[Preguntas de estudio]
• A. Responde estas preguntas con datos del texto sobre la despedida de Rubén de la Red:
(i) ¿En qué estadio y ciudad sufrió De la Red el síncope?
(ii) ¿Qué función tendrá De la Red en el fútbol?
(iii) ¿De qué club es ex-jugador Miguel García?
• B. Indica si cada afirmación concuerda con el texto sobre la despedida de Rubén de la Red. Responde sí o no y cita las palabras del texto que lo deciden.
(i) El síncope ocurrió durante un partido de Liga.
(ii) En algunos casos el problema se transmite genéticamente.
(iii) Han pasado más de cinco años desde el síncope.
• C. Transcribe, por favor, el fragmento del texto sobre la despedida de Rubén de la Red que empieza con "Quién mejor, como" y sigue hasta "del fútbol profesional.".

Ayer contemplé emocionado la rueda de prensa de despedida de Rubén de la Red. Han pasado ya poco más de dos años desde que sufrió el síncope en Irún, durante el partido de Copa que el Real madrid disputó en el Stadium Gal contra el Real Unión, y aún en la memoria guardamos esa imagen del madridista tendido en el césped sin conocimiento. Pero hoy celebramos que está con nosotros, y en el recuerdo quedan aquellos otros futbolistas que no corrieron la misma suerte y que seguro que desde allí arriba también se emocionaron con las palabras del ya ex-futbolista.
De la red seguirá vinculado al fútbol, pero no sobre el césped, sino como entrenador de la cantera. Se lo merece.
Quién mejor, como tantos otros, que uno de la casa para inculcar la verdadera filosofía de lo que significa este escudo. Di Stéfano, Del Bosque, Buyo, Karanka....ya saben lo que significa, y ahora otro de los nuestros llevará la manija de las futuras generaciones.
Sus palabras denotaron un madridismo más allá de cualquier fanatismo. Sus lágrimas, sus gestos, e incluso su voz entre cortada parecían que se le escapaban de su cuerpo sin poder evitarlo, pero ¿ qué razón que no sea deportiva hace retirarse a un futbolista con 25 años? Vivir. Y eso es lo más importante. Igual dijo Miguel García, desde ayer ex-jugador del Salamanca, en su propia despedida del fútbol profesional.
Yo planteo una cuestión que parece que cada vez está teniendo más calado en el deporte, y últimamente en el nuestro. ¿Qué está pasando? Cuanta más tecnología hay, más seguridad en los campos, más exhautividad en los reconocimientos, y sin embargo más casos de la misma índole. Son asuntos deportivos, pero también son humanos. En algunos casos se transmite genéticamente, de ahí la relevancia de contar con historiales clínicos veraces de los deportistas, ya que los antecedentes faniliares pueden determinar los grados del riesgo. Esta historia obliga al deportista a un grado de sensatez sumo, a costa de la posibilidad que existe de cesar en su actividad.
De la Red, desde aquí te deseo toda la suerte del mundo, y como tú bien dices "mi corazón sigue latiendo madridismo" , pero yo te digo que seguirá latiendo toda la vida.

(Entradas extraídas de una colección)
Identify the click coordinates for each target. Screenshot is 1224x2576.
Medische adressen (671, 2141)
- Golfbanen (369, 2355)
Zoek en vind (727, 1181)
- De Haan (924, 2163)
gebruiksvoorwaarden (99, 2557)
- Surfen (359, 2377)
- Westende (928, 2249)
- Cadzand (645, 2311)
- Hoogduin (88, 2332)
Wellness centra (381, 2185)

[Resultados del ejercicio]
• A.
(i) En el Stadium Gal, en Irún.
(ii) Será entrenador de la cantera.
(iii) Del Salamanca.

• B.
(i) No: "durante el partido de Copa que el Real madrid disputó en el Stadium Gal contra el Real Unión".
(ii) Sí: "En algunos casos se transmite genéticamente".
(iii) No: "Han pasado ya poco más de dos años desde que sufrió el síncope en Irún".

• C.
Quién mejor, como tantos otros, que uno de la casa para inculcar la verdadera filosofía de lo que significa este escudo. Di Stéfano, Del Bosque, Buyo, Karanka....ya saben lo que significa, y ahora otro de los nuestros llevará la manija de las futuras generaciones.
Sus palabras denotaron un madridismo más allá de cualquier fanatismo. Sus lágrimas, sus gestos, e incluso su voz entre cortada parecían que se le escapaban de su cuerpo sin poder evitarlo, pero ¿ qué razón que no sea deportiva hace retirarse a un futbolista con 25 años? Vivir. Y eso es lo más importante. Igual dijo Miguel García, desde ayer ex-jugador del Salamanca, en su propia despedida del fútbol profesional.